Top of EXCERPTED RECORDS

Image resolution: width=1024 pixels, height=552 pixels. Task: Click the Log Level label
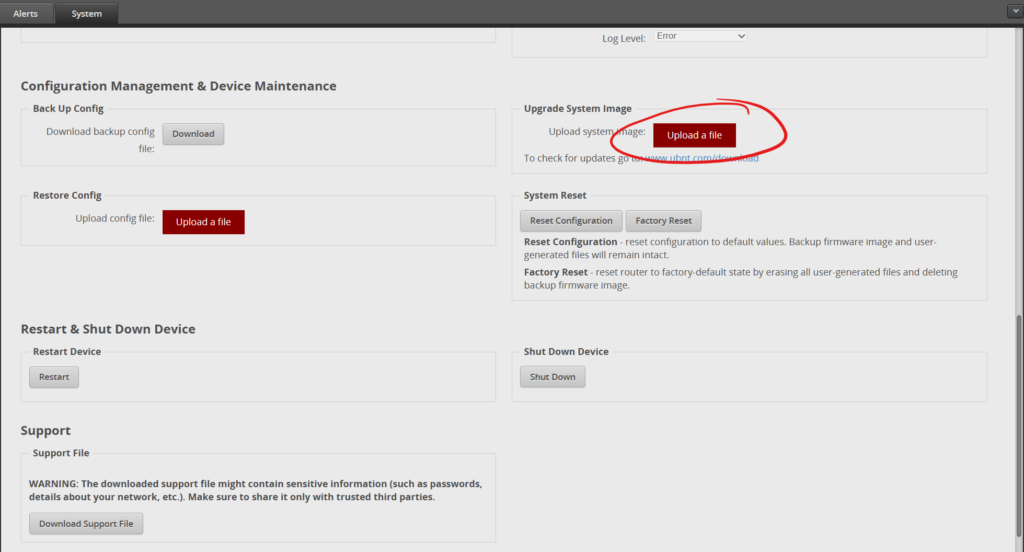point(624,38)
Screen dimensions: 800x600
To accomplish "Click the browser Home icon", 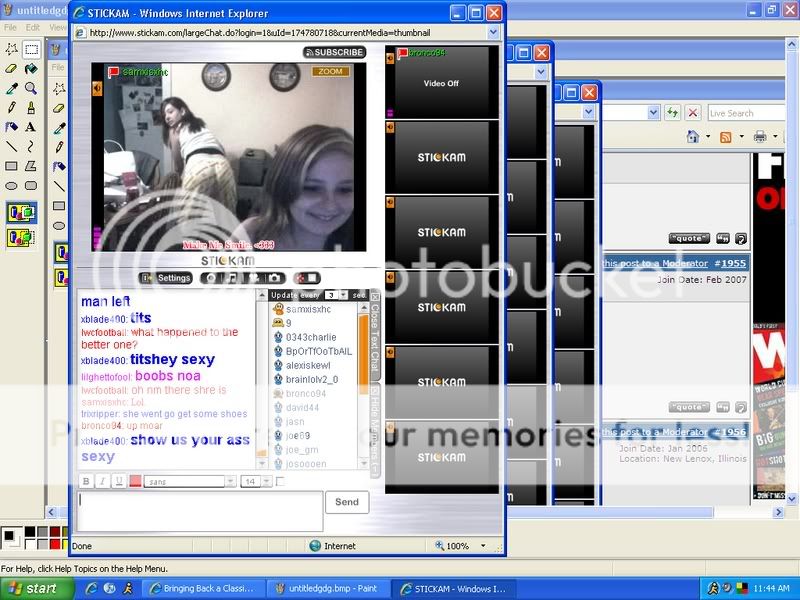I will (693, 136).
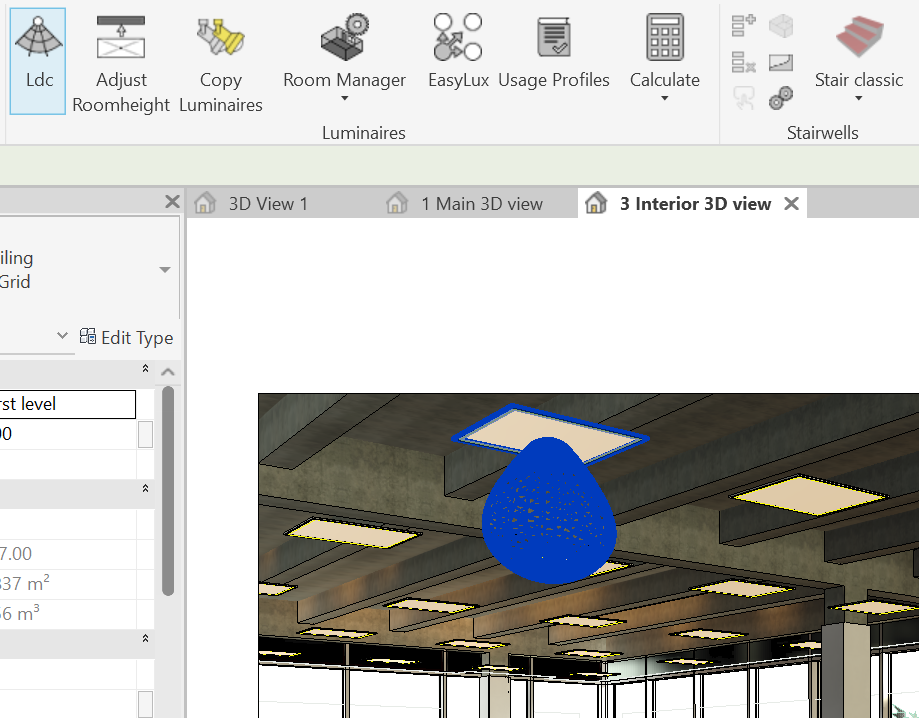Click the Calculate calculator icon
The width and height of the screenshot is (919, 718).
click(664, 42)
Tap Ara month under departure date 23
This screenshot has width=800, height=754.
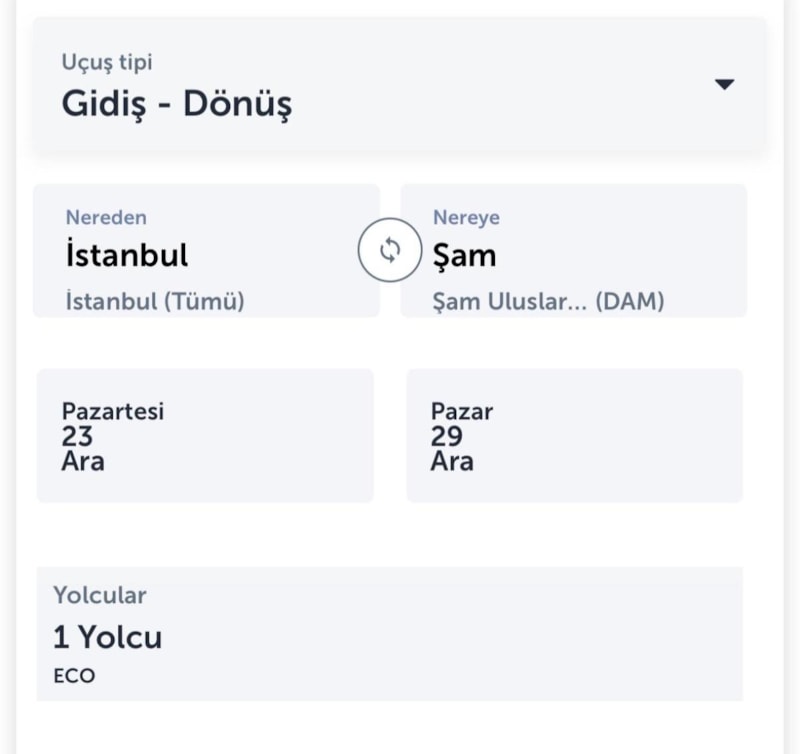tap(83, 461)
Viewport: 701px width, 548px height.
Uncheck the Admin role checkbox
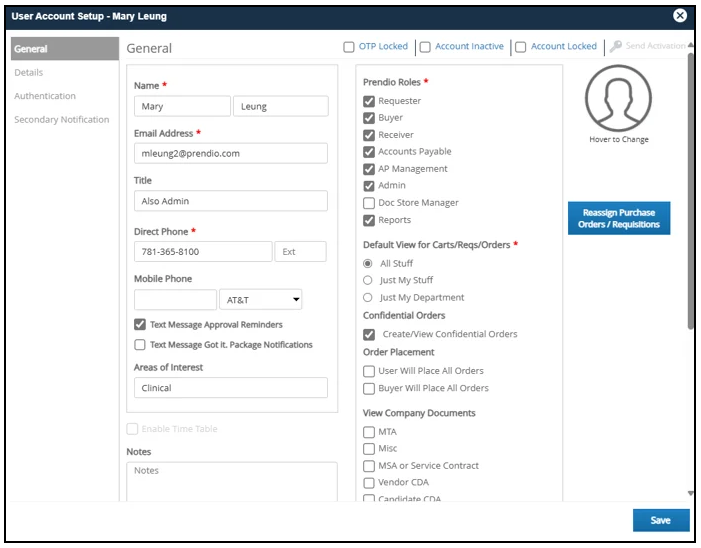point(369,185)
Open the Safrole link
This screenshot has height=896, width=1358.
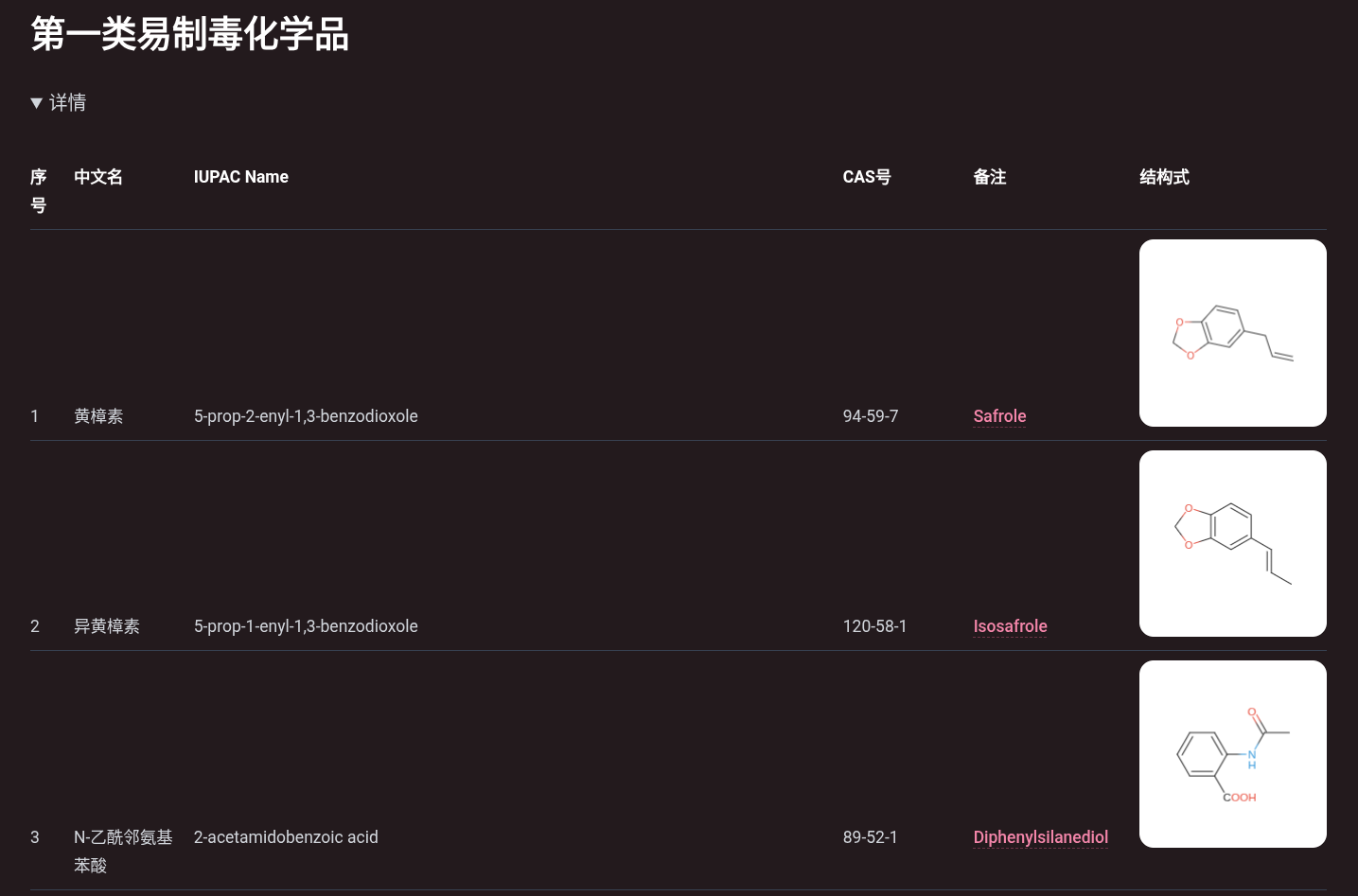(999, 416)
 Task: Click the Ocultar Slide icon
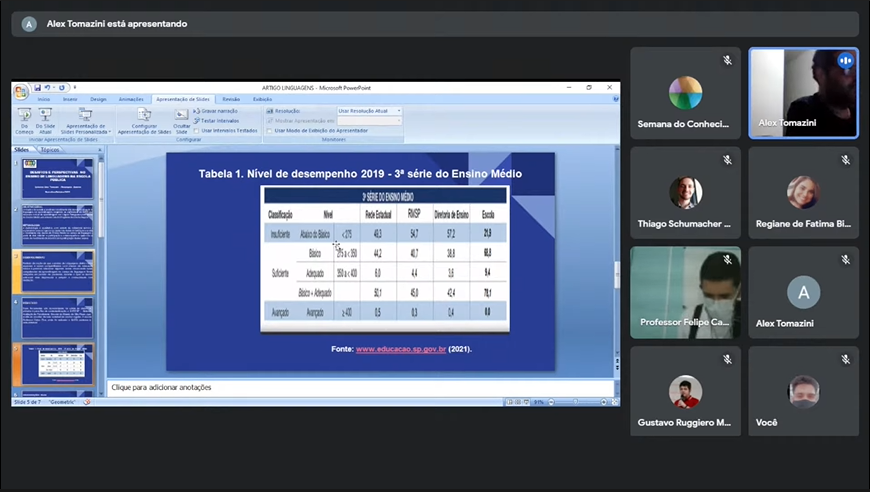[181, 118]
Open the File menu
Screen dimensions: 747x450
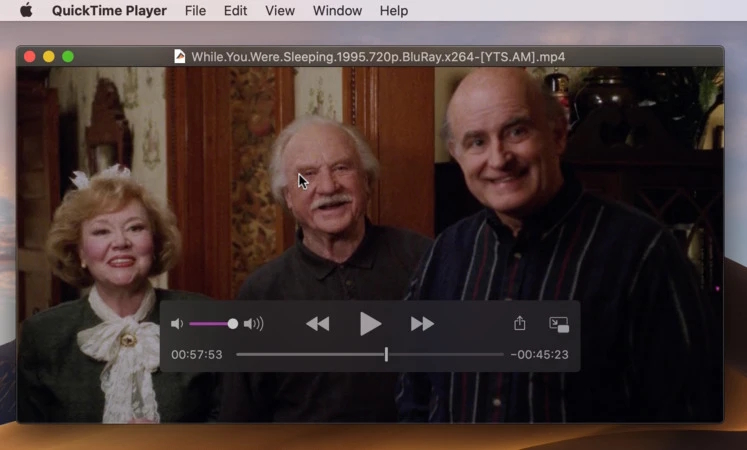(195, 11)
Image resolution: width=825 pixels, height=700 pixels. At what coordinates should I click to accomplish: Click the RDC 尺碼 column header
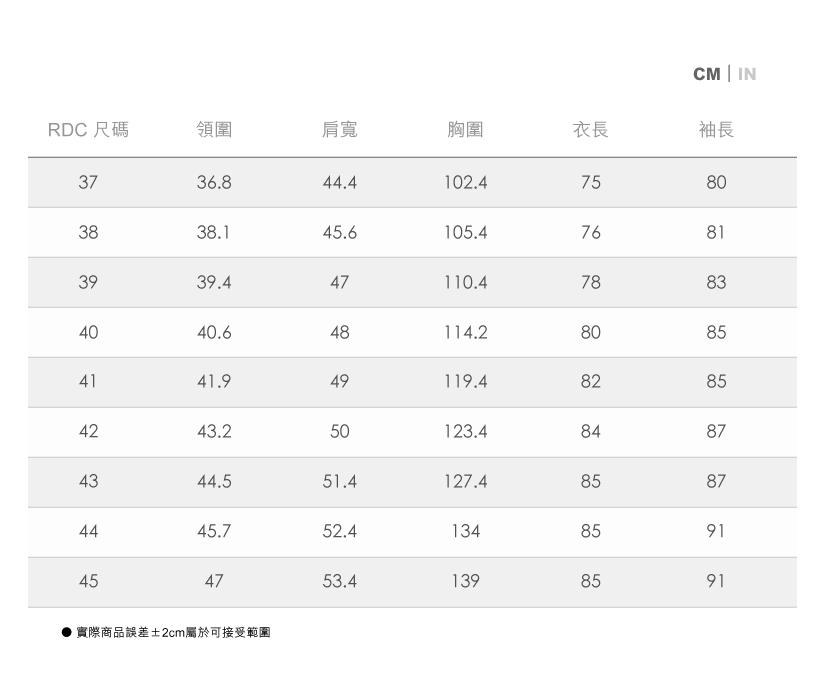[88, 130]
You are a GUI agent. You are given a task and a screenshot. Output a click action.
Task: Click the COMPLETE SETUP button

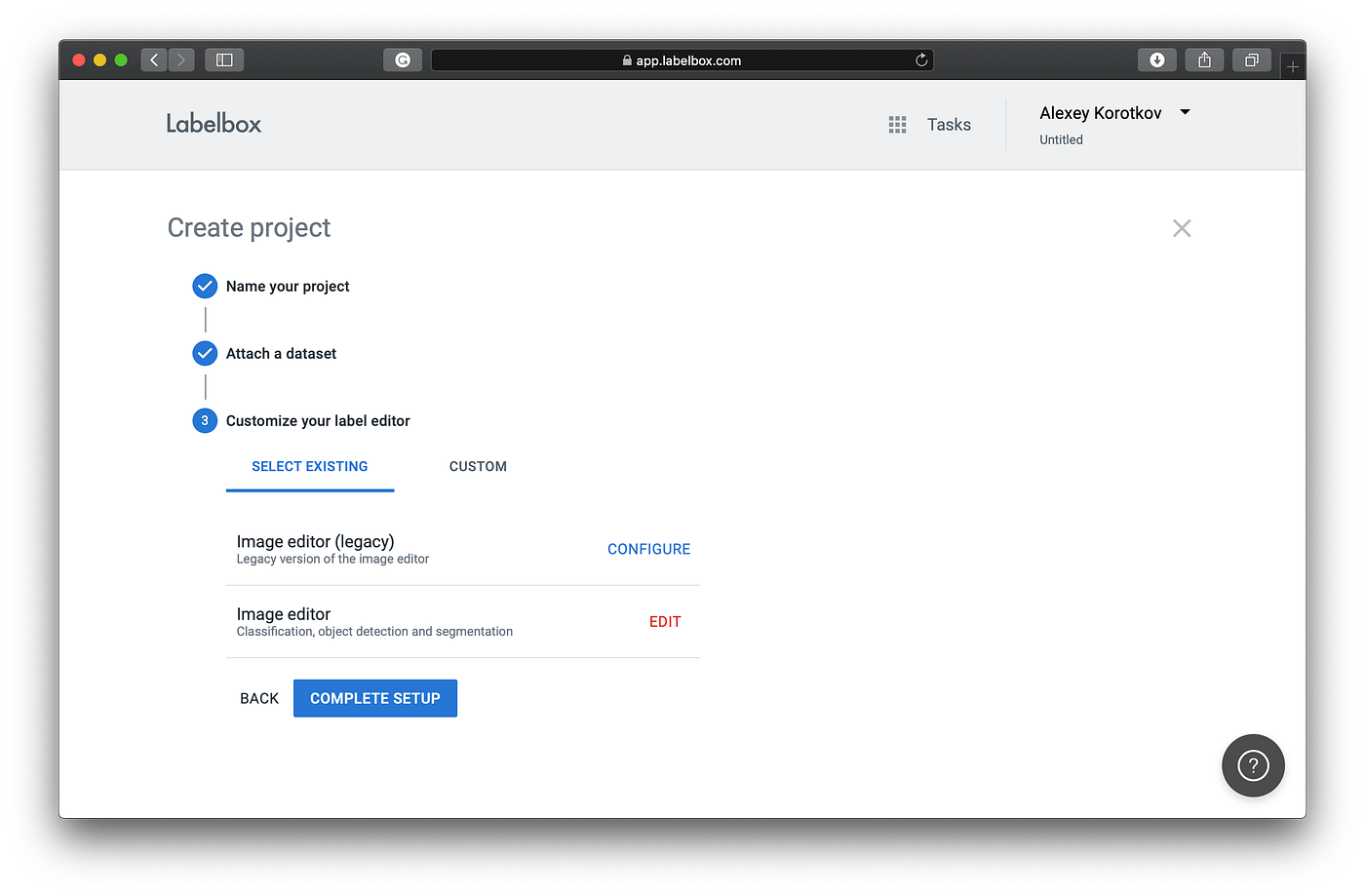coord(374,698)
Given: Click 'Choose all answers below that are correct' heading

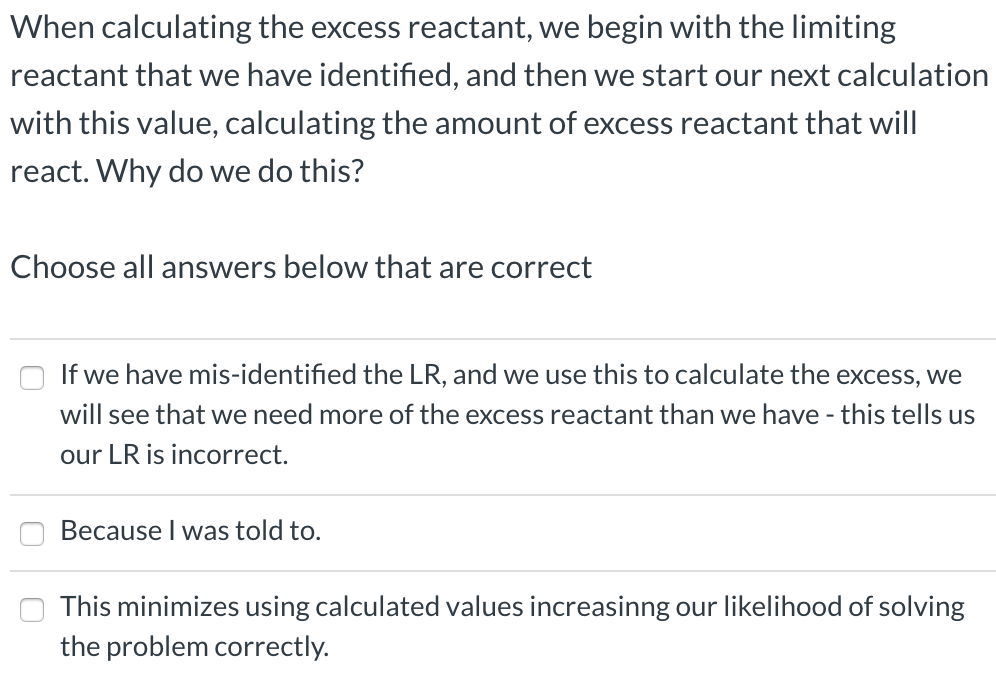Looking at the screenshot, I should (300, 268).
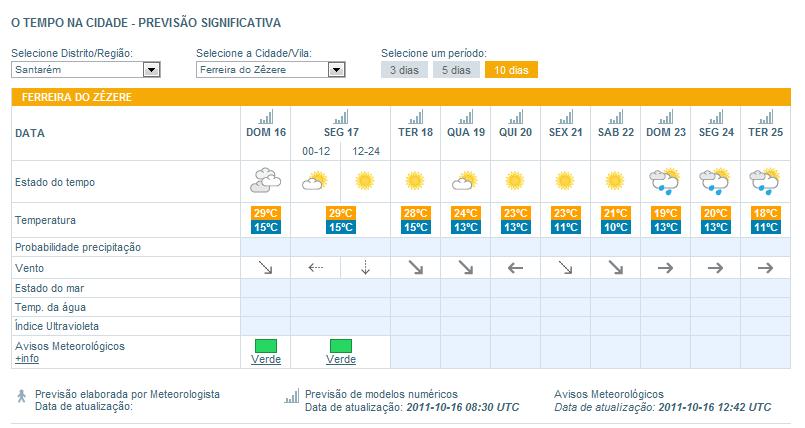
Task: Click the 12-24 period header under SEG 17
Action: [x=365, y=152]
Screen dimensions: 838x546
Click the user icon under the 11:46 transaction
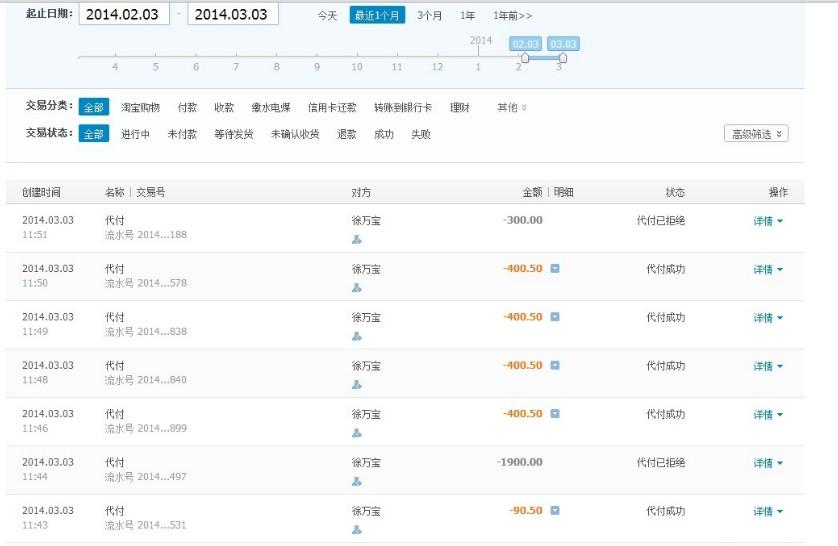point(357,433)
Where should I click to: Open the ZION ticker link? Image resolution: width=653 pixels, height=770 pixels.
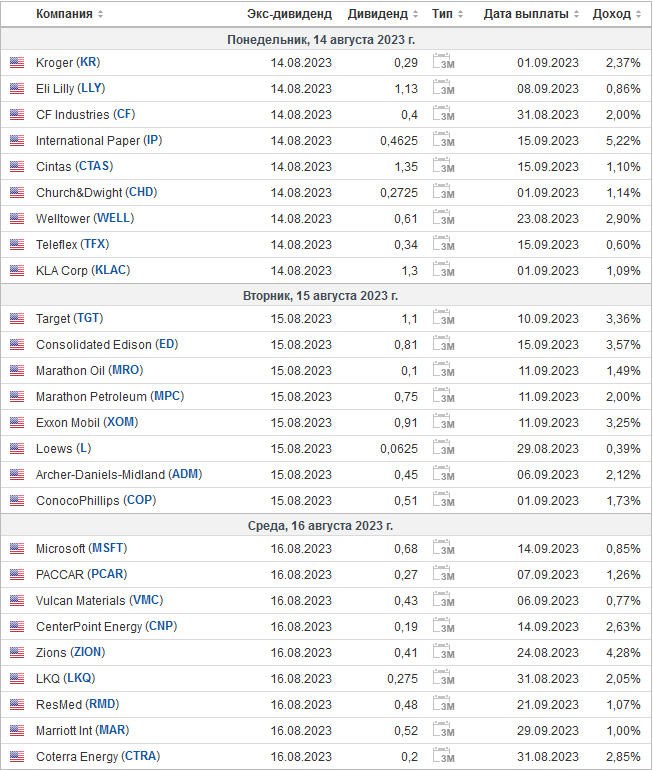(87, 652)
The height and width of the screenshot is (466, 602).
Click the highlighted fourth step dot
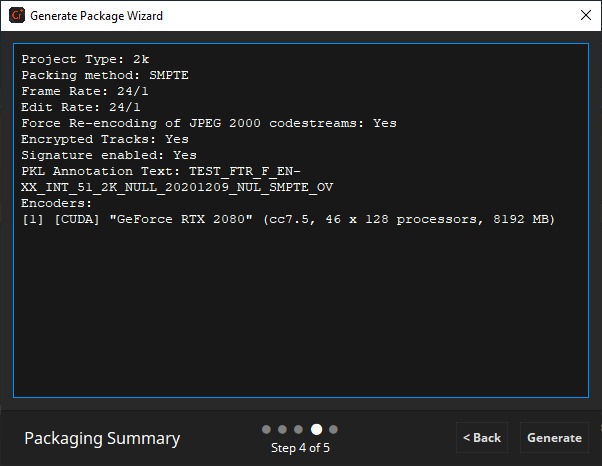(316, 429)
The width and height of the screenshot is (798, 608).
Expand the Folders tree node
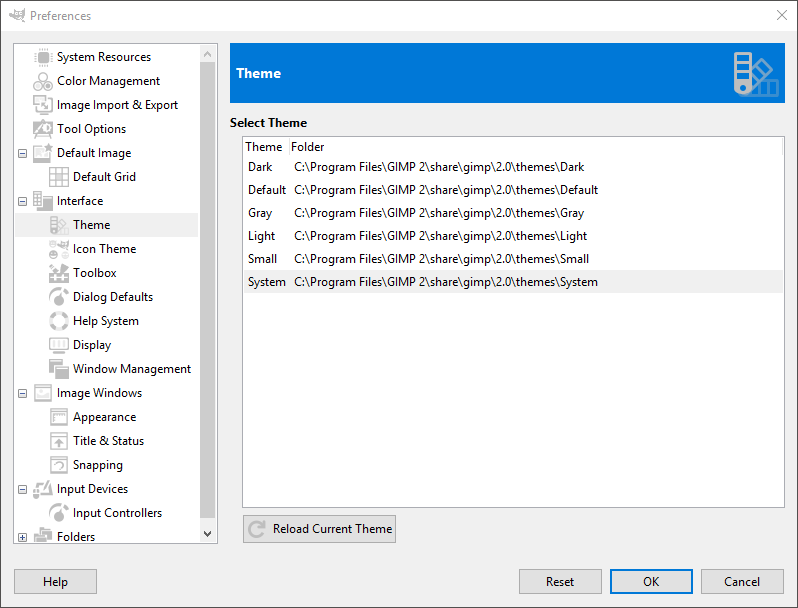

Bottom of EXCERPTED RECORDS

Write out exactly, please, the lines that start at the one containing "Given: Click 'Choose" and run through the final line of the entries, both included, leaving pictures out.

> **YOUR RESPONSE**:
Given: Click 'Choose all answers below that are correct' heading

Looking at the screenshot, I should (300, 268).
Task: Click the 12-24 period header under SEG 17
Action: [x=365, y=152]
Screen dimensions: 838x546
Click the user icon under the 11:46 transaction
point(357,433)
Where should I click to: Open the ZION ticker link? Image resolution: width=653 pixels, height=770 pixels.
(87, 652)
The height and width of the screenshot is (466, 602).
Click the highlighted fourth step dot
(316, 429)
The width and height of the screenshot is (798, 608).
Expand the Folders tree node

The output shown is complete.